-- Given records follows --

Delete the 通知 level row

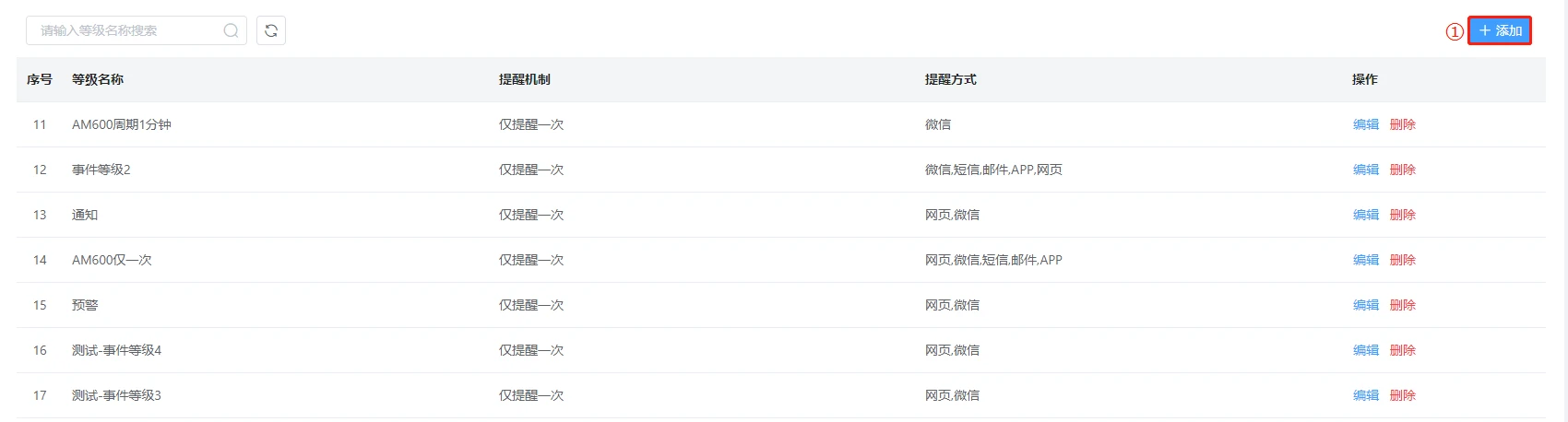[x=1403, y=215]
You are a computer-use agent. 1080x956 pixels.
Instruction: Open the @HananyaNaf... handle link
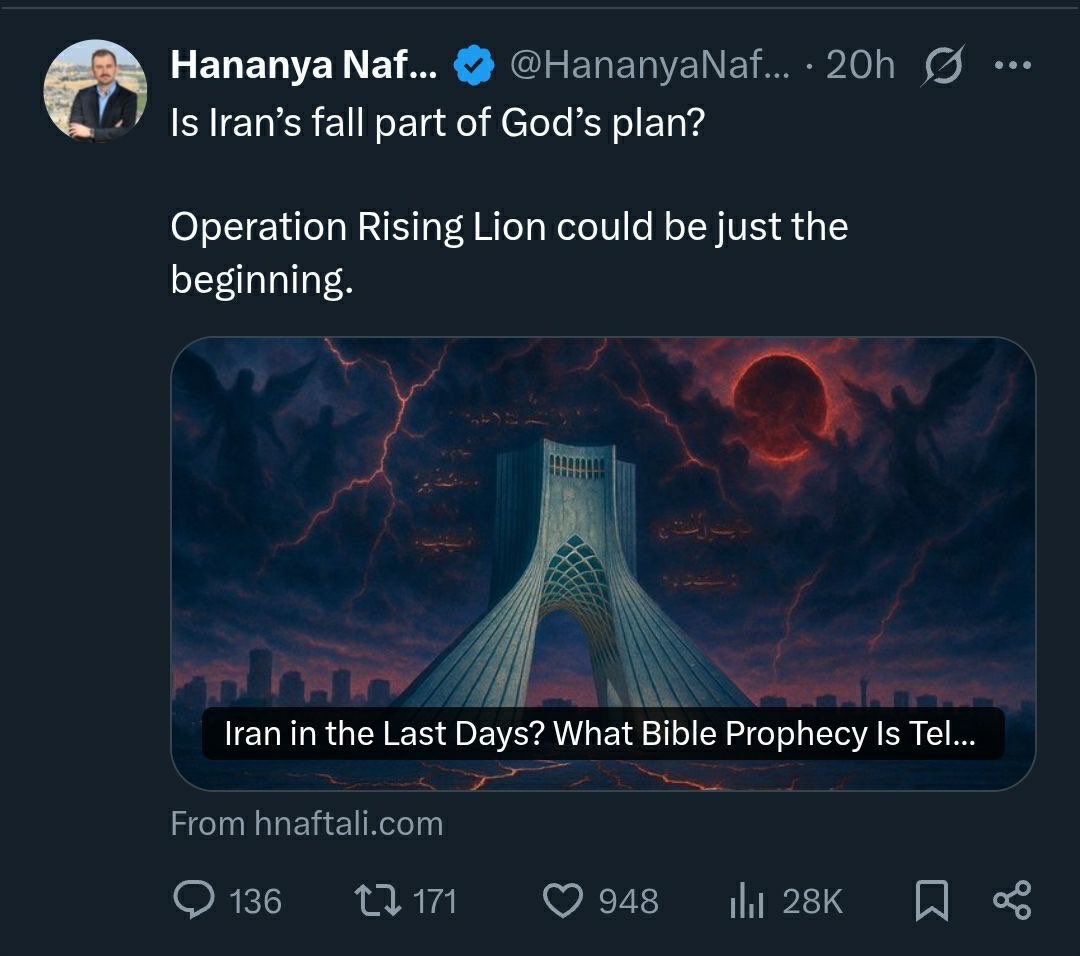click(649, 66)
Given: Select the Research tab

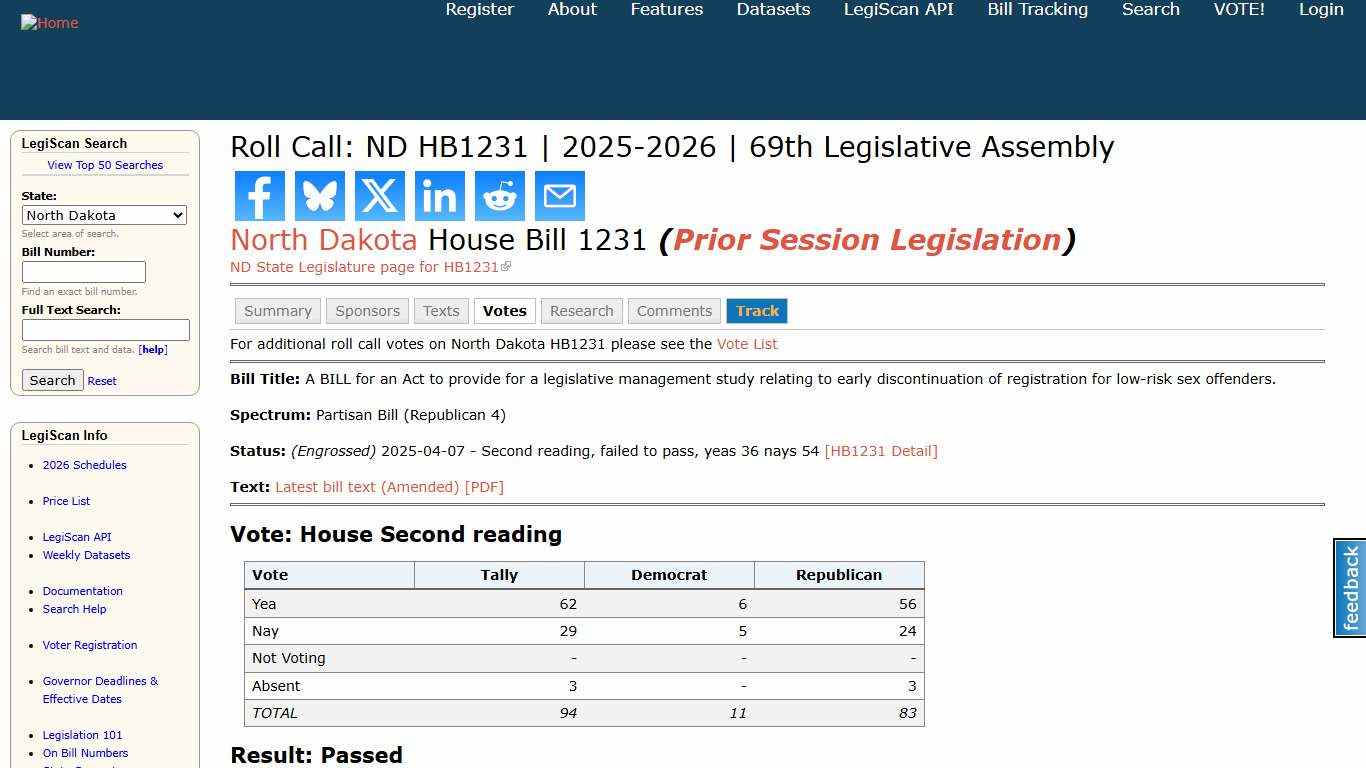Looking at the screenshot, I should tap(581, 310).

-- Given records concluded --

Exercise aim -> Restate word for word each line from the one containing "Instruction: Open the" through the end of the material, pictures excluded.

Answer box ->
Instruction: Open the @HananyaNaf... handle link
click(649, 66)
Given: Select the Research tab

Looking at the screenshot, I should tap(581, 310).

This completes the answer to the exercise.